* _DIRECTIONS FOR THIS TASK_: Every entry below should be written out again exactly.

++++ MATERIAL SUPPLIED

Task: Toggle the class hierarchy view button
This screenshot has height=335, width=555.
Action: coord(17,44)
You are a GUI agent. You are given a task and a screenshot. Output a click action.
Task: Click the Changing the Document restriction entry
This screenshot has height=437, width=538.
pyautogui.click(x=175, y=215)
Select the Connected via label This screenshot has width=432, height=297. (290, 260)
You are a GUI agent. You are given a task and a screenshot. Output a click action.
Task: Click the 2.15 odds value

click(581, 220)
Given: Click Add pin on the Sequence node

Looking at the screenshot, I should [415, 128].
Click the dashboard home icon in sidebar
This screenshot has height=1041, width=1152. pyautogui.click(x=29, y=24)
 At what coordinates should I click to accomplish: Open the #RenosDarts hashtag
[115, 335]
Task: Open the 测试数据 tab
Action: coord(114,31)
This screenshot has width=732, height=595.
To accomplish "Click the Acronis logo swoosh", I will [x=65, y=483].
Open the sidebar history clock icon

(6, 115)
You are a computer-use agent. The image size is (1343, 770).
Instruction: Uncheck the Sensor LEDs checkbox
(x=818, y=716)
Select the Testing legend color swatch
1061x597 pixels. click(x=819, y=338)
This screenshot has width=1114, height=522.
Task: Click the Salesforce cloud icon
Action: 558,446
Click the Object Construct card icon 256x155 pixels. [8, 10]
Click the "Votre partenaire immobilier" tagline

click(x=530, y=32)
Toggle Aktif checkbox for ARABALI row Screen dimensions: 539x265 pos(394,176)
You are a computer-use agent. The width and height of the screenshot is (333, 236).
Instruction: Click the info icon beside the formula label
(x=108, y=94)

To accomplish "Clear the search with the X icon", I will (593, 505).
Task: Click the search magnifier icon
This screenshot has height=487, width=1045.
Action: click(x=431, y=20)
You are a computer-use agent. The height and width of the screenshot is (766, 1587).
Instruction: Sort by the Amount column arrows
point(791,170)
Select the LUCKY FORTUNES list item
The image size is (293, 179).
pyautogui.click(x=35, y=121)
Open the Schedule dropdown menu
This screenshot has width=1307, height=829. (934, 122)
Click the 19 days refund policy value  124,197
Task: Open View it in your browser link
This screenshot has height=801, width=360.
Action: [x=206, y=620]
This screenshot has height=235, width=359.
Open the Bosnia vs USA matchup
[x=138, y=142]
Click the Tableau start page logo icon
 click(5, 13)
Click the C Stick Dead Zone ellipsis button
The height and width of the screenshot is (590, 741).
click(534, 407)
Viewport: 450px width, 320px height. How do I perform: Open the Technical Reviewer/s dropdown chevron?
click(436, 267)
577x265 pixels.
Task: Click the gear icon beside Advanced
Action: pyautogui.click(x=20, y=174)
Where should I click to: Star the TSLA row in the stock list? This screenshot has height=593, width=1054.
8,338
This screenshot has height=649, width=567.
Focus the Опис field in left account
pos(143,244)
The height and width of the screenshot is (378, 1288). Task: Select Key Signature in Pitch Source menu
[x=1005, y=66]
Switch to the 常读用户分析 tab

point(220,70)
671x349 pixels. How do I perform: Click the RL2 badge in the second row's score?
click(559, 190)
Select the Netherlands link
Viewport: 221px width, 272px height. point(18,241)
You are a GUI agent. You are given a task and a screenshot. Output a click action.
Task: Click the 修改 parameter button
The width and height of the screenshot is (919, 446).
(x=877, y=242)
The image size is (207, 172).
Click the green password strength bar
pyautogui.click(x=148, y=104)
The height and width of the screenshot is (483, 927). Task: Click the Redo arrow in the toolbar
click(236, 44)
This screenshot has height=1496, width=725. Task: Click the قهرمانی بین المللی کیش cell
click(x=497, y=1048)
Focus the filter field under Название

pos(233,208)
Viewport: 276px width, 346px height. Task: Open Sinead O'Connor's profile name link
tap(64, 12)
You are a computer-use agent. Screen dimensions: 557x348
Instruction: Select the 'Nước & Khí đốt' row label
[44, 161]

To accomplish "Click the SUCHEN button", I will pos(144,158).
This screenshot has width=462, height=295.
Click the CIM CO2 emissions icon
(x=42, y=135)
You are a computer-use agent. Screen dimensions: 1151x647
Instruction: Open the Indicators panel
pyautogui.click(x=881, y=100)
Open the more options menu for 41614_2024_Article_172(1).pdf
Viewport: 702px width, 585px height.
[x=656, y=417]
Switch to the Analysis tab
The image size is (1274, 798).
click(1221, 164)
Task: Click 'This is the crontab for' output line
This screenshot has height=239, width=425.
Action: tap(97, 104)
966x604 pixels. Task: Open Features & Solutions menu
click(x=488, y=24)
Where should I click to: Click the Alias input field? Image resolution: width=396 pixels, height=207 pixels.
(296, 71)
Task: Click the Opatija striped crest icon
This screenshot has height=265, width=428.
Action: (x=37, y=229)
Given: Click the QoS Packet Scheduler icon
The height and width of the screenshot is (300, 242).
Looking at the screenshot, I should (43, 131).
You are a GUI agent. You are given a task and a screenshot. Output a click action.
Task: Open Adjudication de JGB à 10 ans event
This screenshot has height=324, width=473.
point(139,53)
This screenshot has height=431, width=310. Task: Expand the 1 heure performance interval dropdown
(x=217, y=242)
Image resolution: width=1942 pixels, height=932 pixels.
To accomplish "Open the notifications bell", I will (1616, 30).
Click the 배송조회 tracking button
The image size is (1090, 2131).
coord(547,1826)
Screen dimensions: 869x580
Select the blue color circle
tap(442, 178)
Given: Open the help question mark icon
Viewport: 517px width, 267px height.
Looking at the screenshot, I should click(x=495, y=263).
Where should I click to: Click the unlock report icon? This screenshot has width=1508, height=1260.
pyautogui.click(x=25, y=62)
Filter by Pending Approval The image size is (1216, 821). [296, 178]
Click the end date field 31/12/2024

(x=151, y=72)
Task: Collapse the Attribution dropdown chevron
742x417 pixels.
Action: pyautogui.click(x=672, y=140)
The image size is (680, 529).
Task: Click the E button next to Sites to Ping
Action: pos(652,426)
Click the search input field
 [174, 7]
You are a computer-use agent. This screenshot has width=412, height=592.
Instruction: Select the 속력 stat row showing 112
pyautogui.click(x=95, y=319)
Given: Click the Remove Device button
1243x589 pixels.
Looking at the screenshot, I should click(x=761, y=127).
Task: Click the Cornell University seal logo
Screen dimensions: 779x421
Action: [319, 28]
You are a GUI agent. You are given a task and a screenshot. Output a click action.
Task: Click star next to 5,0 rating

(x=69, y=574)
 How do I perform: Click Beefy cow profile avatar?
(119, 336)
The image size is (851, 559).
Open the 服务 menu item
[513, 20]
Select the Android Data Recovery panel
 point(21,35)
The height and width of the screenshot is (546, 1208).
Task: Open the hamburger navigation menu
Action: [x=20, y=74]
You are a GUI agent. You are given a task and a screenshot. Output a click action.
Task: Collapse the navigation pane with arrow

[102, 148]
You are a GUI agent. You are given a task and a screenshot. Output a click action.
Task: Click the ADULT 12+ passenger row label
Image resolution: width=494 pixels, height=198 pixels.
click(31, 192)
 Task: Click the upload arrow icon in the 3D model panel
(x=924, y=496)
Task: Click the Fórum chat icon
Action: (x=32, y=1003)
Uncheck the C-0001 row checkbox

++++++++

* _YOUR RESPONSE_:
Task: Toggle the class hierarchy view button
This screenshot has height=335, width=555.
Action: coord(17,44)
You are a GUI agent. You are given a task and a screenshot. Output a click action.
Task: Click the Changing the Document restriction entry
This screenshot has height=437, width=538.
pyautogui.click(x=175, y=215)
Select the Connected via label This screenshot has width=432, height=297. (290, 260)
You are a GUI agent. You are given a task and a screenshot. Output a click action.
Task: Click the 2.15 odds value

click(581, 220)
Given: Click Add pin on the Sequence node

Looking at the screenshot, I should [415, 128].
Click the dashboard home icon in sidebar
This screenshot has height=1041, width=1152. pyautogui.click(x=29, y=24)
 At what coordinates should I click to accomplish: Open the #RenosDarts hashtag
[115, 335]
Task: Open the 测试数据 tab
Action: coord(114,31)
This screenshot has width=732, height=595.
To accomplish "Click the Acronis logo swoosh", I will [x=65, y=483].
Open the sidebar history clock icon

(6, 115)
You are a computer-use agent. The image size is (1343, 770).
Instruction: Uncheck the Sensor LEDs checkbox
(x=818, y=716)
Select the Testing legend color swatch
1061x597 pixels. click(x=819, y=338)
This screenshot has width=1114, height=522.
Task: Click the Salesforce cloud icon
Action: 558,446
Click the Object Construct card icon 256x155 pixels. [8, 10]
Click the "Votre partenaire immobilier" tagline

click(x=530, y=32)
Toggle Aktif checkbox for ARABALI row Screen dimensions: 539x265 pos(394,176)
You are a computer-use agent. The width and height of the screenshot is (333, 236).
Instruction: Click the info icon beside the formula label
(x=108, y=94)

To accomplish "Clear the search with the X icon", I will (593, 505).
Task: Click the search magnifier icon
This screenshot has height=487, width=1045.
Action: click(x=431, y=20)
You are a computer-use agent. The height and width of the screenshot is (766, 1587).
Instruction: Sort by the Amount column arrows
point(791,170)
Select the LUCKY FORTUNES list item
The image size is (293, 179).
pyautogui.click(x=35, y=121)
Open the Schedule dropdown menu
This screenshot has width=1307, height=829. (934, 122)
Click the 19 days refund policy value  124,197
Task: Open View it in your browser link
This screenshot has height=801, width=360.
Action: [x=206, y=620]
This screenshot has height=235, width=359.
Open the Bosnia vs USA matchup
[x=138, y=142]
Click the Tableau start page logo icon
 click(5, 13)
Click the C Stick Dead Zone ellipsis button
The height and width of the screenshot is (590, 741).
click(534, 407)
Viewport: 450px width, 320px height. How do I perform: Open the Technical Reviewer/s dropdown chevron?
click(436, 267)
577x265 pixels.
Task: Click the gear icon beside Advanced
Action: pyautogui.click(x=20, y=174)
Where should I click to: Star the TSLA row in the stock list? This screenshot has height=593, width=1054.
8,338
This screenshot has height=649, width=567.
Focus the Опис field in left account
pos(143,244)
The height and width of the screenshot is (378, 1288). Task: Select Key Signature in Pitch Source menu
[x=1005, y=66]
Switch to the 常读用户分析 tab

point(220,70)
671x349 pixels. How do I perform: Click the RL2 badge in the second row's score?
click(559, 190)
Select the Netherlands link
Viewport: 221px width, 272px height. point(18,241)
You are a GUI agent. You are given a task and a screenshot. Output a click action.
Task: Click the 修改 parameter button
The width and height of the screenshot is (919, 446).
(x=877, y=242)
The image size is (207, 172).
Click the green password strength bar
pyautogui.click(x=148, y=104)
The height and width of the screenshot is (483, 927). Task: Click the Redo arrow in the toolbar
click(236, 44)
This screenshot has height=1496, width=725. Task: Click the قهرمانی بین المللی کیش cell
click(x=497, y=1048)
Focus the filter field under Название

pos(233,208)
Viewport: 276px width, 346px height. Task: Open Sinead O'Connor's profile name link
tap(64, 12)
You are a computer-use agent. Screen dimensions: 557x348
Instruction: Select the 'Nước & Khí đốt' row label
[44, 161]

To accomplish "Click the SUCHEN button", I will pos(144,158).
This screenshot has width=462, height=295.
Click the CIM CO2 emissions icon
(x=42, y=135)
You are a computer-use agent. Screen dimensions: 1151x647
Instruction: Open the Indicators panel
pyautogui.click(x=881, y=100)
Open the more options menu for 41614_2024_Article_172(1).pdf
Viewport: 702px width, 585px height.
[x=656, y=417]
Switch to the Analysis tab
The image size is (1274, 798).
click(1221, 164)
Task: Click 'This is the crontab for' output line
This screenshot has height=239, width=425.
Action: tap(97, 104)
966x604 pixels. Task: Open Features & Solutions menu
click(x=488, y=24)
Where should I click to: Click the Alias input field? Image resolution: width=396 pixels, height=207 pixels.
(296, 71)
Task: Click the Opatija striped crest icon
This screenshot has height=265, width=428.
Action: (x=37, y=229)
Given: Click the QoS Packet Scheduler icon
The height and width of the screenshot is (300, 242).
Looking at the screenshot, I should (43, 131).
You are a GUI agent. You are given a task and a screenshot. Output a click action.
Task: Open Adjudication de JGB à 10 ans event
This screenshot has height=324, width=473.
point(139,53)
This screenshot has height=431, width=310. Task: Expand the 1 heure performance interval dropdown
(x=217, y=242)
Image resolution: width=1942 pixels, height=932 pixels.
To accomplish "Open the notifications bell", I will (1616, 30).
Click the 배송조회 tracking button
The image size is (1090, 2131).
coord(547,1826)
Screen dimensions: 869x580
Select the blue color circle
tap(442, 178)
Given: Open the help question mark icon
Viewport: 517px width, 267px height.
Looking at the screenshot, I should click(x=495, y=263).
Where should I click to: Click the unlock report icon? This screenshot has width=1508, height=1260.
pyautogui.click(x=25, y=62)
Filter by Pending Approval The image size is (1216, 821). [296, 178]
Click the end date field 31/12/2024

(x=151, y=72)
Task: Collapse the Attribution dropdown chevron
742x417 pixels.
Action: pyautogui.click(x=672, y=140)
The image size is (680, 529).
Task: Click the E button next to Sites to Ping
Action: pos(652,426)
Click the search input field
 [174, 7]
You are a computer-use agent. This screenshot has width=412, height=592.
Instruction: Select the 속력 stat row showing 112
pyautogui.click(x=95, y=319)
Given: Click the Remove Device button
1243x589 pixels.
Looking at the screenshot, I should click(x=761, y=127).
Task: Click the Cornell University seal logo
Screen dimensions: 779x421
Action: [319, 28]
You are a GUI agent. You are given a task and a screenshot. Output a click action.
Task: Click star next to 5,0 rating

(x=69, y=574)
 How do I perform: Click Beefy cow profile avatar?
(119, 336)
The image size is (851, 559).
Open the 服务 menu item
[513, 20]
Select the Android Data Recovery panel
 point(21,35)
The height and width of the screenshot is (546, 1208).
Task: Open the hamburger navigation menu
Action: [x=20, y=74]
You are a GUI agent. You are given a task and a screenshot. Output a click action.
Task: Collapse the navigation pane with arrow

[102, 148]
You are a GUI agent. You are given a task and a screenshot. Output a click action.
Task: Click the ADULT 12+ passenger row label
Image resolution: width=494 pixels, height=198 pixels.
click(31, 192)
 Task: Click the upload arrow icon in the 3D model panel
(x=924, y=496)
Task: Click the Fórum chat icon
Action: (x=32, y=1003)
Uncheck the C-0001 row checkbox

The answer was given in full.